Politycy o teczce premiera
Za upublicznieniem teczki premiera Marka
Belki opowiadają się politycy różnych opcji. Jedni zwracają uwagę,
że jest to jednak tylko gra wyborcza, inni zastrzegają, że aby do
upublicznienia doszło, trzeba znaleźć odpowiednią procedurę prawną.
19.06.2005 | aktual.: 19.06.2005 16:28
W środę premier Marek Belka zwrócił się do szefa Instytutu Pamięci Narodowej Leona Kieresa o odtajnienie jego teczki w związku z zarzutami, stawianymi mu przez część posłów sejmowej komisji śledczej ds. PKN Orlen.
Prezes Instytutu Pamięci Narodowej Leon Kieres zapowiedział, że nie podejmie decyzji o ujawnieniu teczki premiera Marka Belki przed ustaleniem, czy jest to zgodne z obecnym stanem prawnym i czy jemu samemu nie groziłaby za to odpowiedzialność.
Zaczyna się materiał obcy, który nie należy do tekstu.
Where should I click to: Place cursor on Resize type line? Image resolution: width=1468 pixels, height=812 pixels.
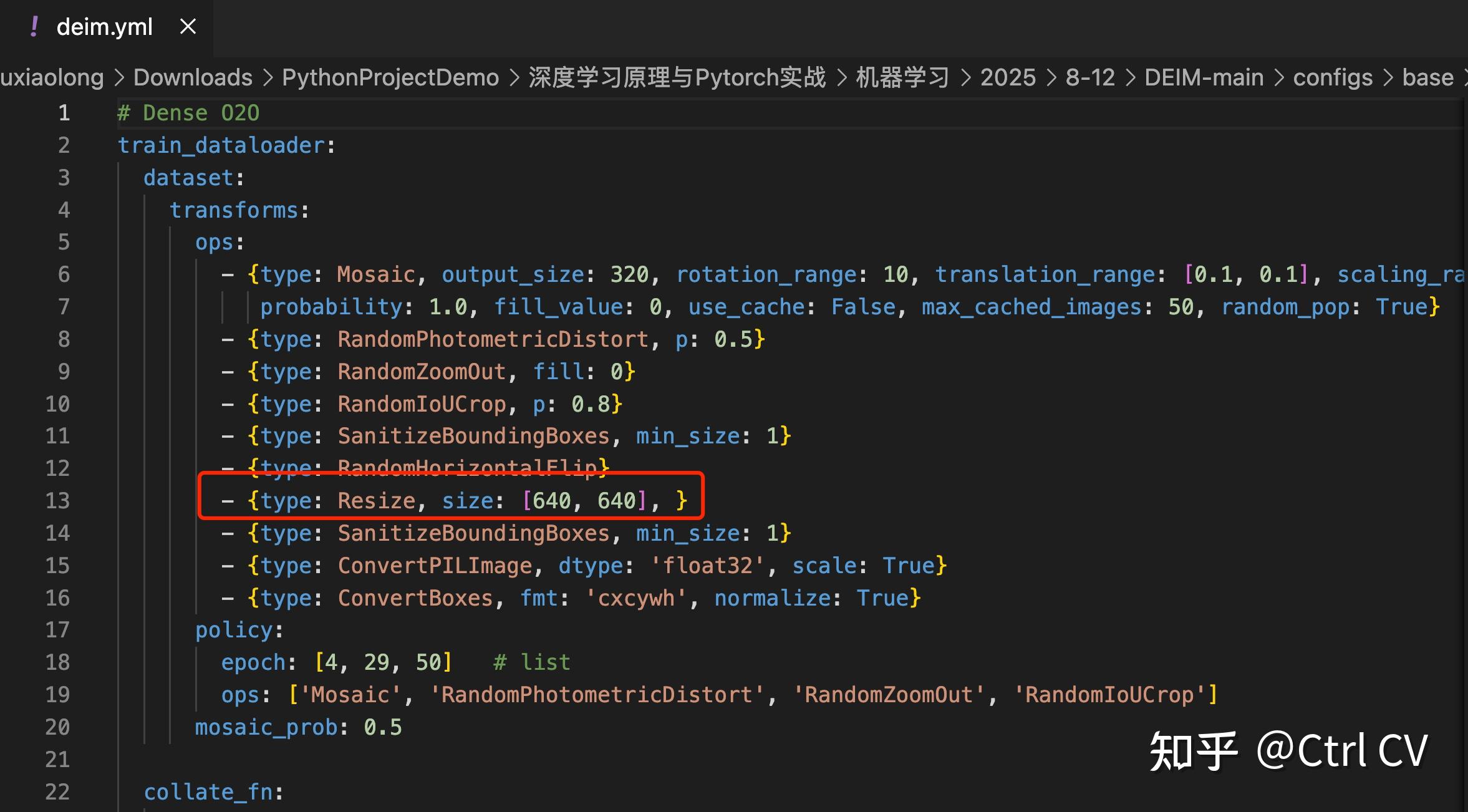tap(377, 501)
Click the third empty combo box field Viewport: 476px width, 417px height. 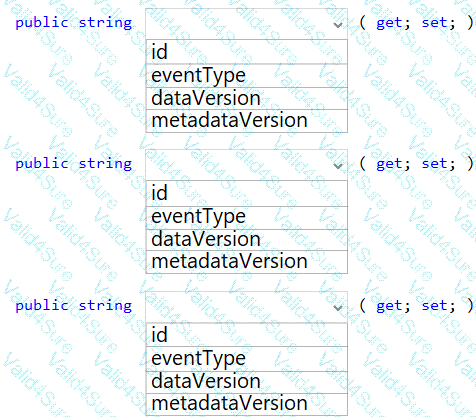[247, 307]
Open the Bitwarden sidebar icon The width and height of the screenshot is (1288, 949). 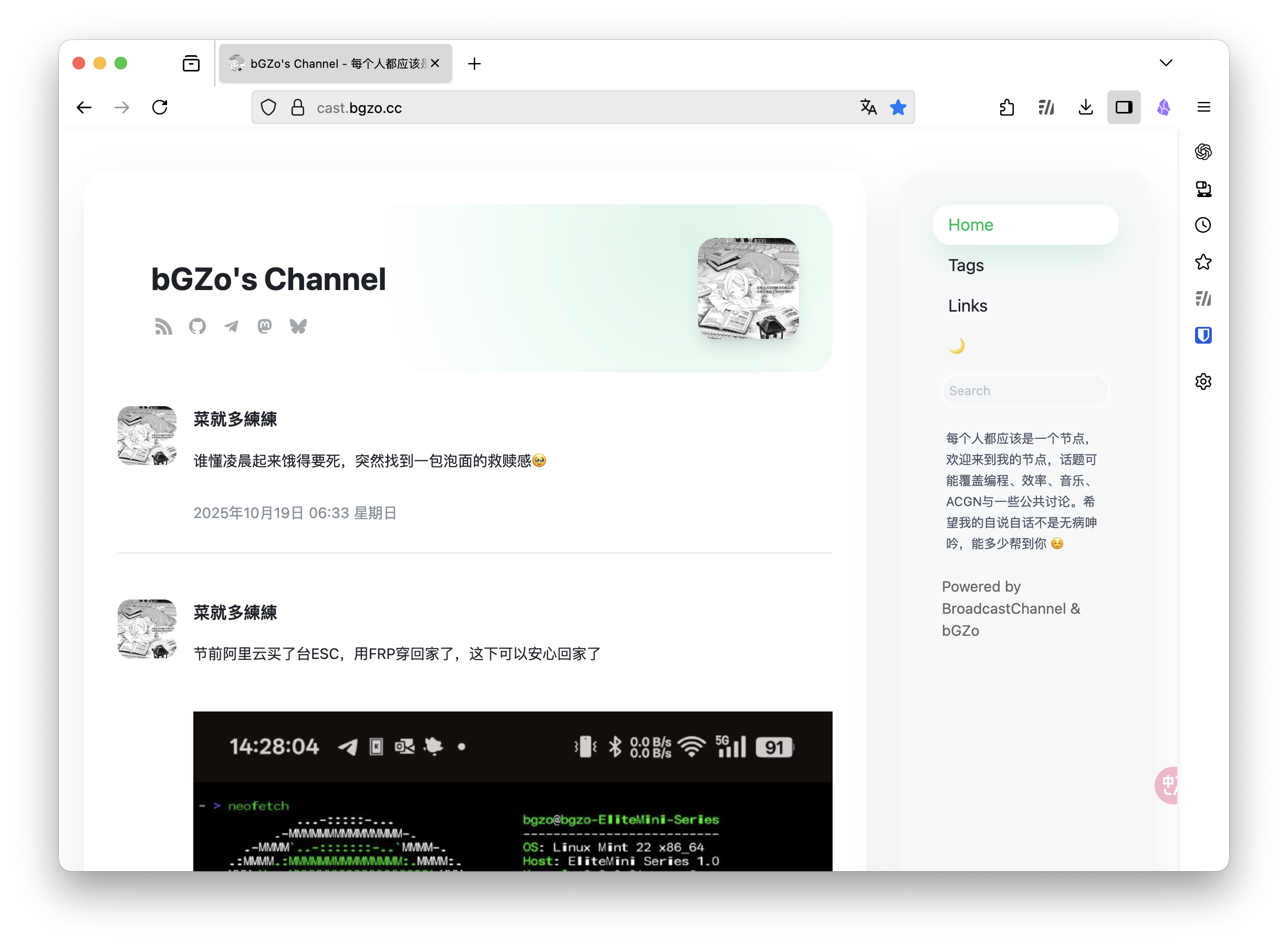[1203, 335]
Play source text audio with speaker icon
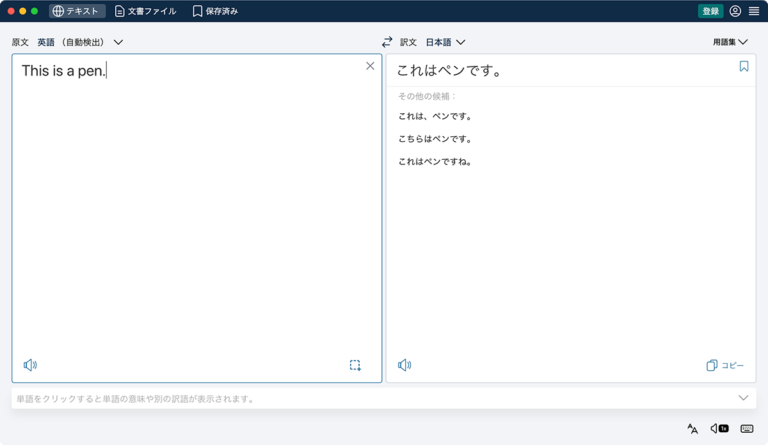The image size is (768, 445). coord(30,365)
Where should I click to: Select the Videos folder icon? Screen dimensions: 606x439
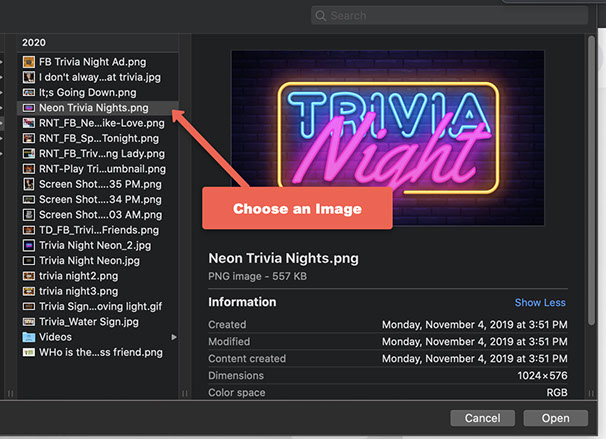pos(29,337)
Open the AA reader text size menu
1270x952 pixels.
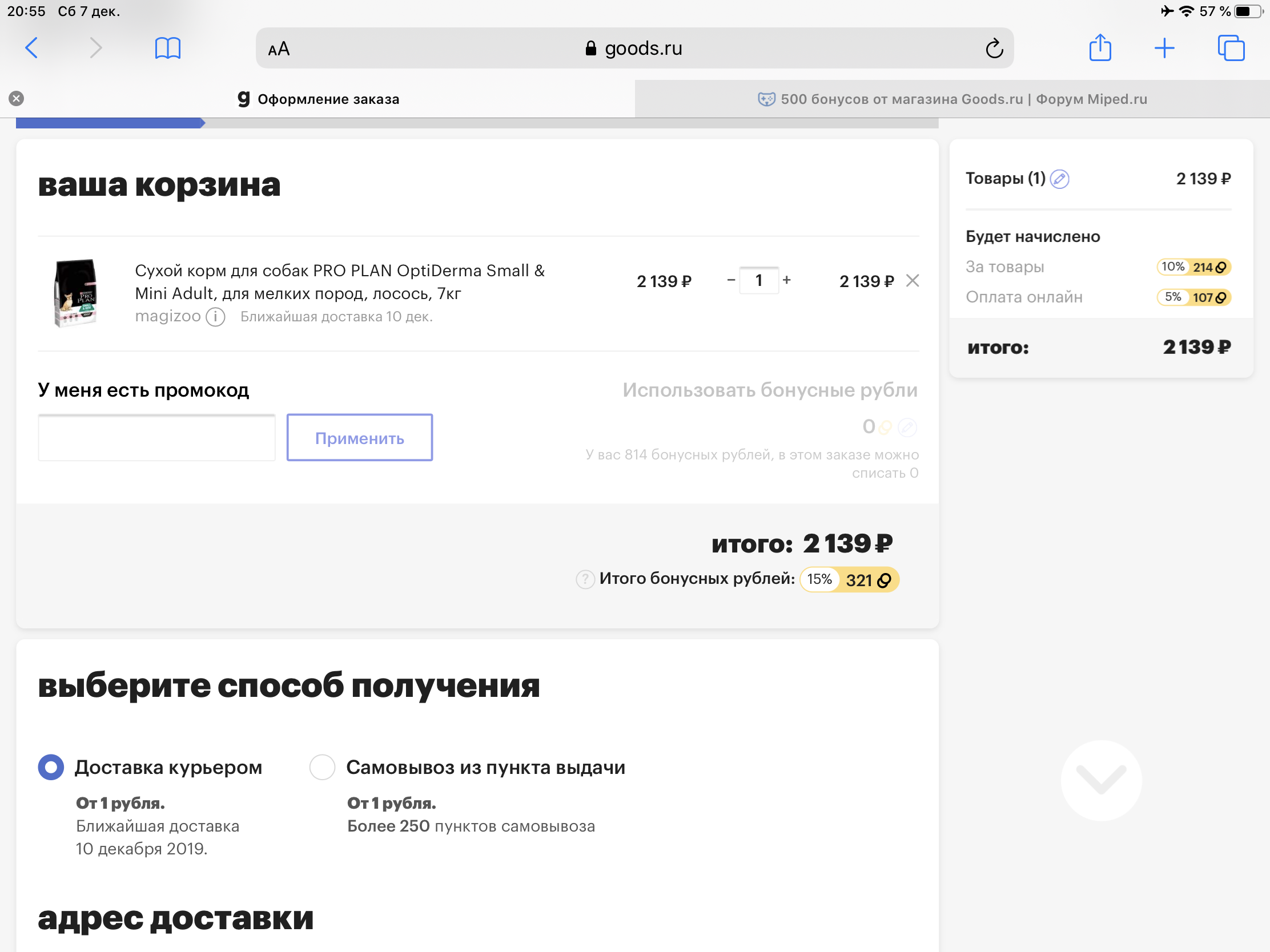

"Nie widzę podstawy prawnej, aczkolwiek widzę przesłanki polityczne i smutno mi, że polityka znowu musi wygrać" - powiedział w "Niedzielnym Salonie Trójki" Krzysztof Janik (SLD). Opowiedział się za odtajnieniem części politycznej teczki, a pominięciem - prywatnej.
Także Bronisław Komorowski (PO) uważa, że teczka premiera powinna zostać upubliczniona. W jego ocenie, nie wydaje się, by ta decyzja naruszała ona ustawę o IPN "skoro mogły być upublicznione materiały dotyczące ojca Hejmy". Jan Maria Rokita (PO) w radiu "Zet" opowiedział się za ujawnieniem teczek wszystkich polityków.
Taką opinię podziela Kazimierz Michał Ujazdowski (PiS). Prośba premiera o ujawnienie teczki "to okazja do dobrego precedensu - spełnienia życzenia premiera i upublicznienia teczki" - stwierdził na antenie "Trójki".
Zdaniem szefa Kancelarii Prezydenta Waldemara Dubaniowskiego, należy ujawnić dokumenty dotyczące premiera, "jeżeli znajdzie się zgodna z prawem procedura". "Jeżeli się nie znajdzie, to powinno się stworzyć takie mechanizmy, aby dostęp i możliwość ich ujawniania była dla wszystkich równa; dla strony zainteresowanej i oskarżającej" - dodał.
Za upublicznieniem teczki opowiedzieli się również Izabella Sierakowska (SdPl) oraz Marek Sawicki (PSL).